16 Казакевич Эммануил Генрихович (1913–1962) – советский писатель. Прозаические произведения писал в основном на русском языке, поэтические – на идише. Автор повести «Звезда» (1947), рассказывающей о подвиге разведчиков.

17 Мельгунов Сергей Петрович (1879–1956) – русский историк, публицист, политический деятель, один из руководителей партии народных социалистов; Кизеветтер Александр Александрович (1866–1933) – русский историк, публицист, деятель кадетской партии; Кускова Екатерина Дмитриевна (1869–1958) – русский политический и общественный деятель, публицист и издатель.

С.П.Мельгунов, А.А.Кизеветтер, Е.Д.Кускова и другие политические, религиозные деятели оказались в эмиграции в ходе кампании правительства Советской России (1922 г.) по высылке неугодных власти интеллектуалов России за границу.

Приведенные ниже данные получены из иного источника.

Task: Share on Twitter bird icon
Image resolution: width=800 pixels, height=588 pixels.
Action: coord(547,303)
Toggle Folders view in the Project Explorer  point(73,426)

18 «Философский пароход» – собирательное имя для двух рейсов немецких пассажирских судов «Обербургомистр Хакен» («Oberbürgermeister Haken») и «Пруссия» («Prussia»), доставивших осенью 1922 г. из Петрограда в Штеттин (Германия) более 160 человек.

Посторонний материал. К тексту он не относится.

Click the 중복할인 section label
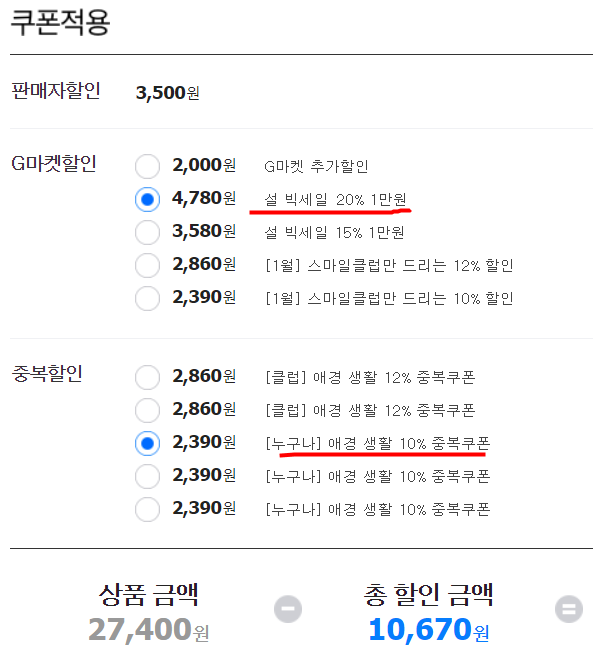The height and width of the screenshot is (661, 593). point(47,373)
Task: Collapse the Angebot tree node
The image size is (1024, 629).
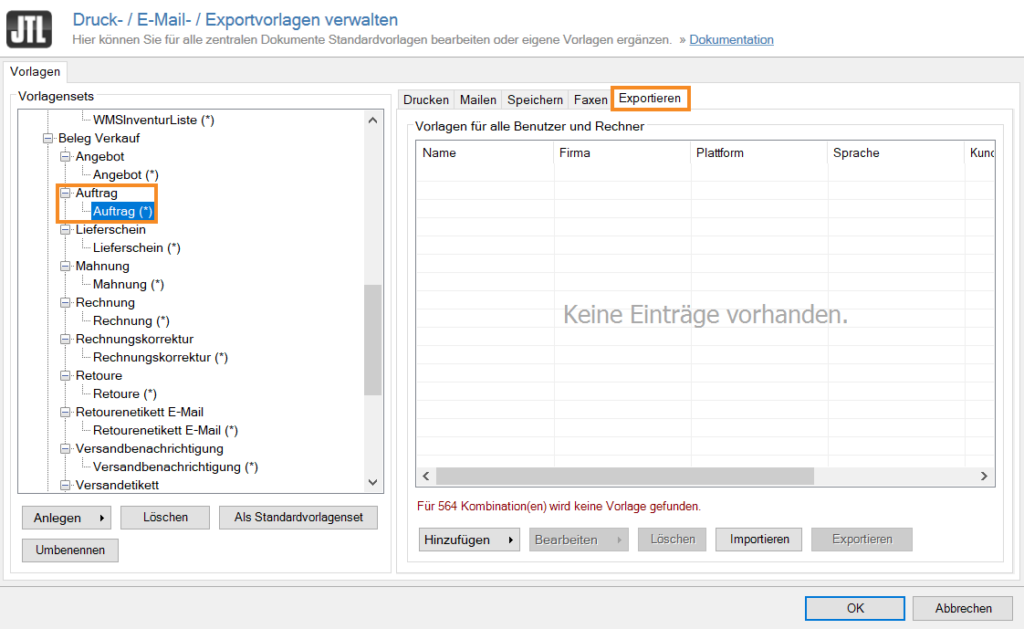Action: [x=65, y=157]
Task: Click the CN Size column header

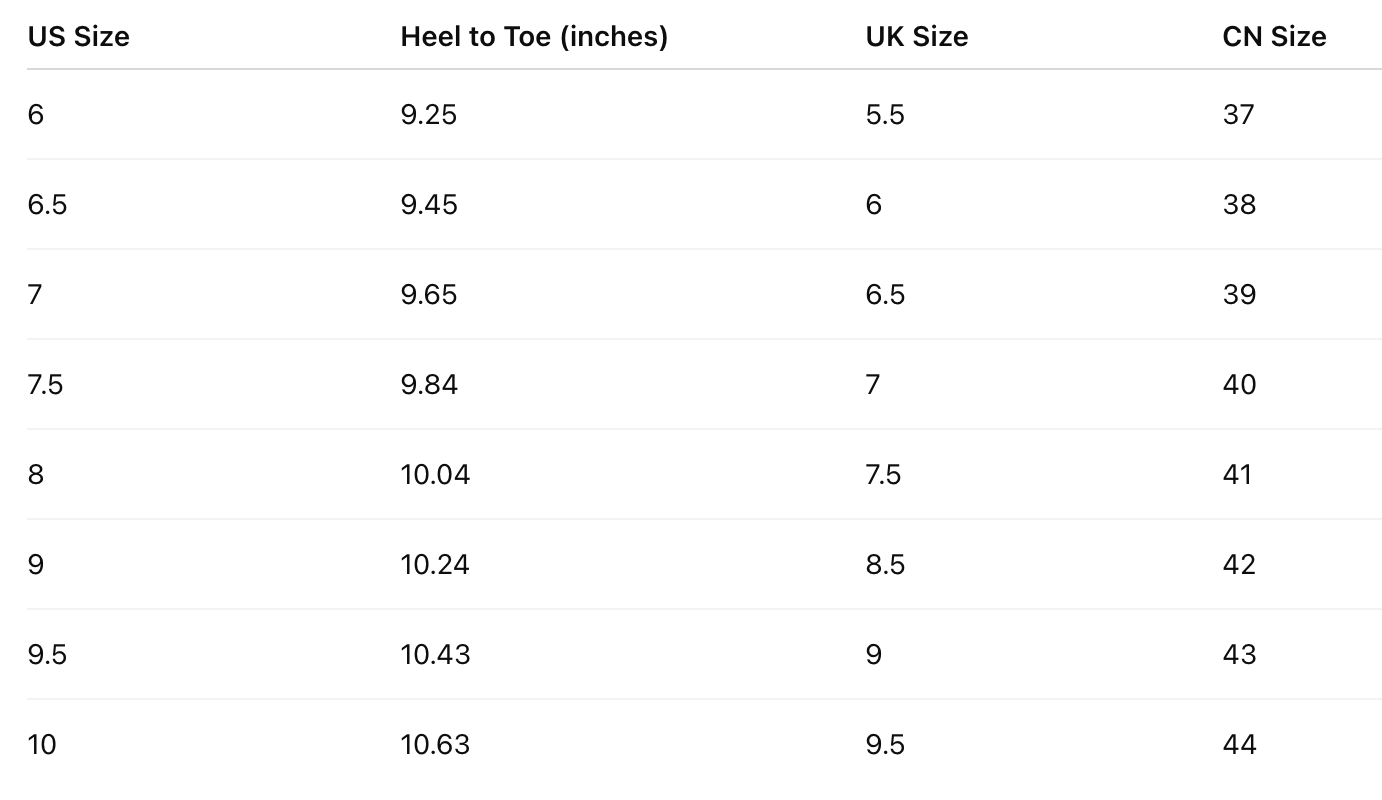Action: (1274, 37)
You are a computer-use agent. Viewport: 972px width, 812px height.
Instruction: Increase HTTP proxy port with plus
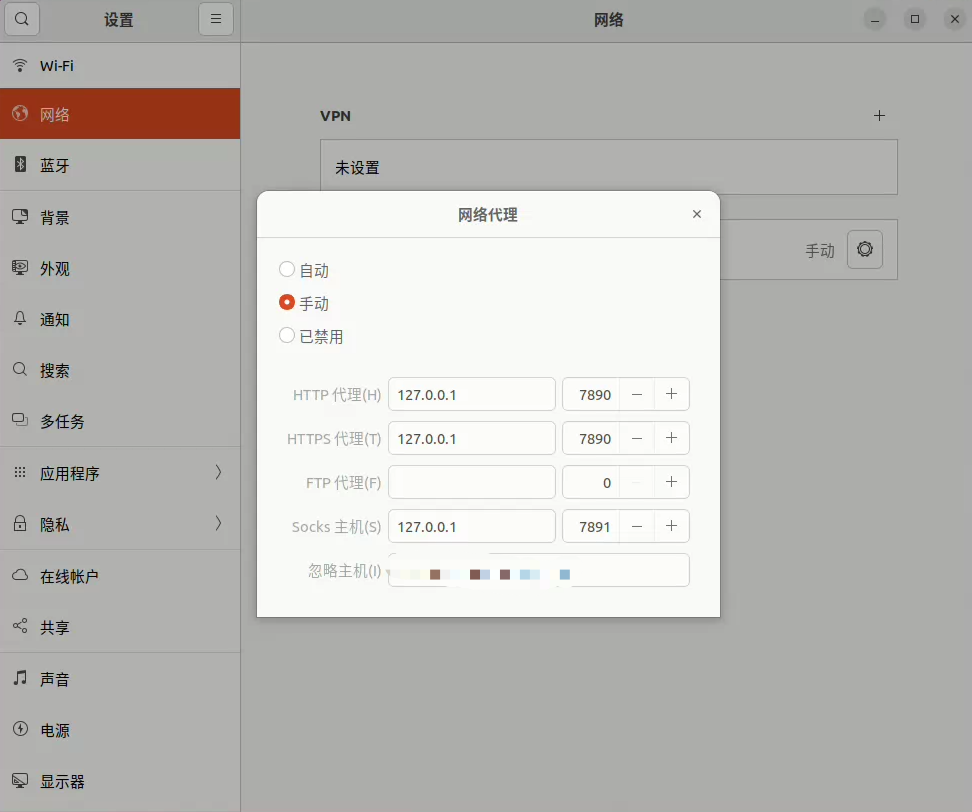point(671,394)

19 Соловьев Владимир Сергеевич (1853–1900) – русский философ, богослов, поэт, публицист, литературный критик. Основной идеей религиозной философии Соловьева была идея Софии. Речь идет о некой сущности, объединяющей Бога с земным миром. София представляет собой вечную женственность в Боге и, одновременно, замысел Бога о мире.

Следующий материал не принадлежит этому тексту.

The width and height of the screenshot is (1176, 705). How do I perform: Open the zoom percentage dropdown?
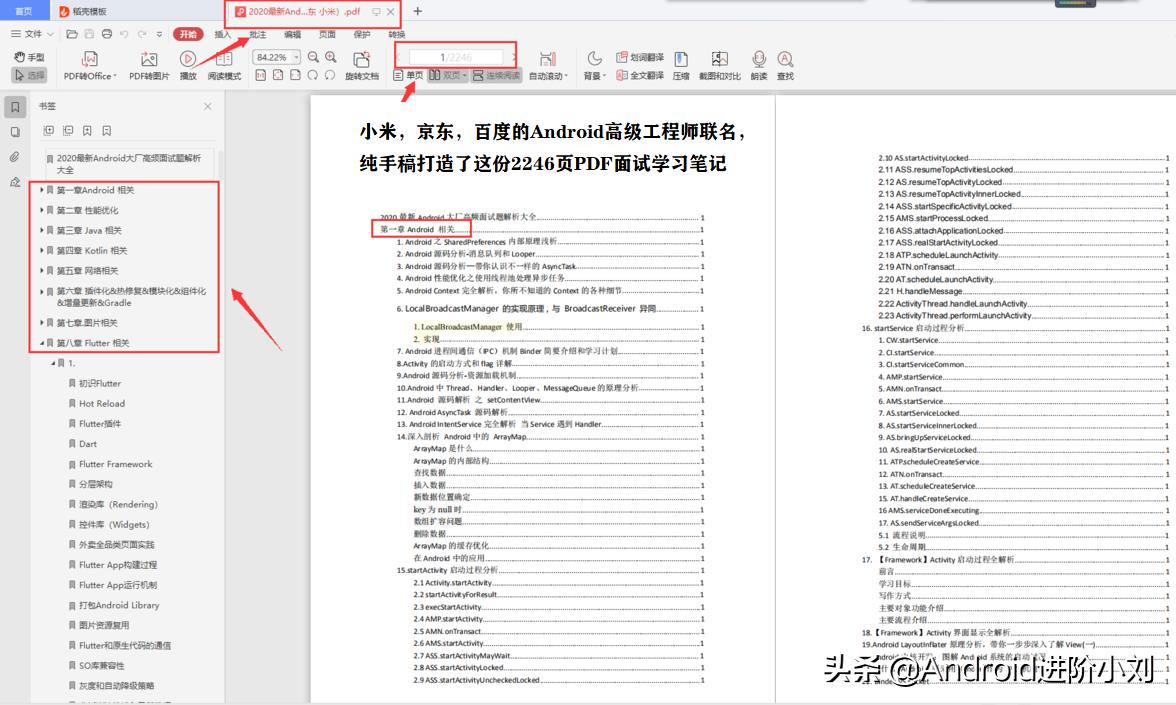295,56
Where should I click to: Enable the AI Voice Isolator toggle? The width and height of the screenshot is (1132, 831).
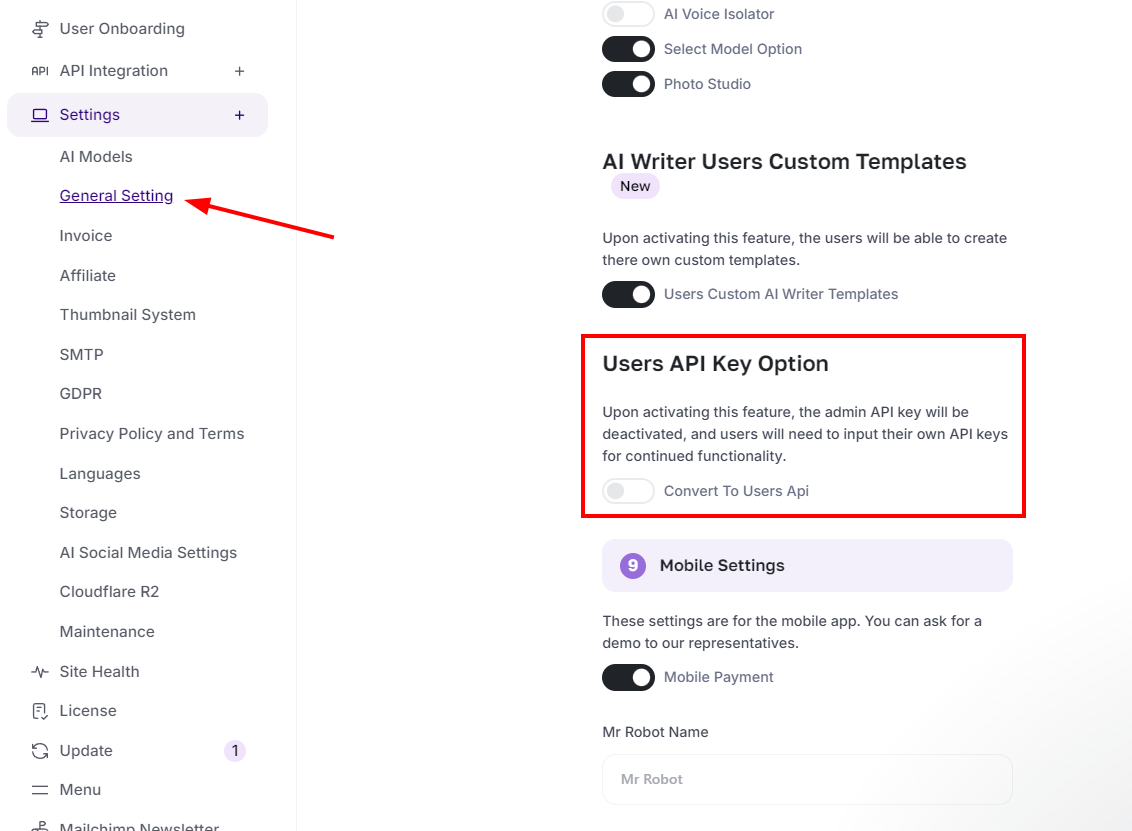pyautogui.click(x=628, y=14)
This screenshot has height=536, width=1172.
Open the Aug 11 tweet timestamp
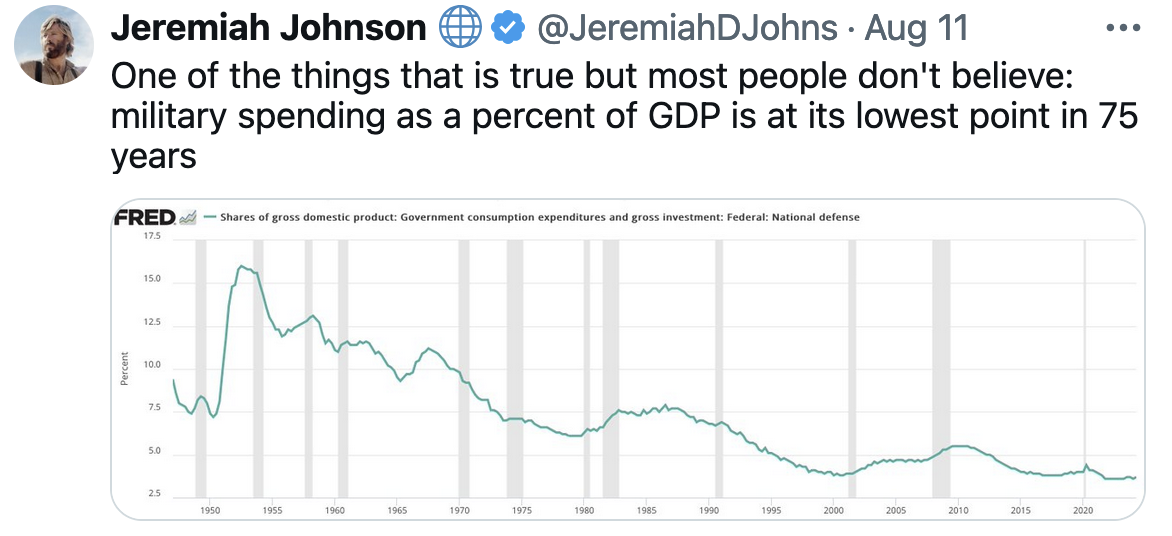click(x=916, y=28)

20 Чуковская Лидия Корнеевна (урожд. Корнейчукова Лидия Николаевна) (1907–1996), русский поэт, прозаик, критик, мемуарист. Дочь К.И.Чуковского.

21 Журавлев Дмитрий Николаевич (1900–1991), советский актёр, мастер художественного слова. Один из первых исполнителей стихотворений А.А.Ахматовой и Б.Л.Пастернака. Журавлева Валентина Павловна – жена Д.Н.Журавлева.

22 Кроче Бенедетто (1866–1952) – итальянский философ, литературовед, политик, историк.

23 Имеются в виду собрания в доме Вячеслава Ивановича Ива́нова (1866–1949) – русского поэта-символиста, философа, переводчика, драматурга, литературного критика, одного из идейных вдохновителей «Серебряного века». Квартира Вяч.Иванова в Санкт-Петербурге в доме на углу Таврической и Тверской улиц находилась на последнем этаже и располагалась вокруг башнеобразного закругления, отсюда она и получила название в литературном мире. «Башня» с 1905 по 1913 гг. была одним из идейных центров русского символизма, «творческой лабораторией» поэтов.

24 Родионов Николай Сергеевич (1889–1960) – потомок старинного дворянского рода, близкий знакомый В.Г.Черткова, общественного деятеля, издателя, друга Л.Н.Толстого. Чертков пригласил Н.С.Родионова включиться в работу по изданию 90-томного научного собрания сочинений Л.Н.Толстого. После смерти В.Г.Черткова в 1936 г. ответственность за издание легла на плечи Н.С.Родионова, который посвятил этому делу почти всю свою дальнейшую жизнь. Автор популярной книги «Толстой в Москве».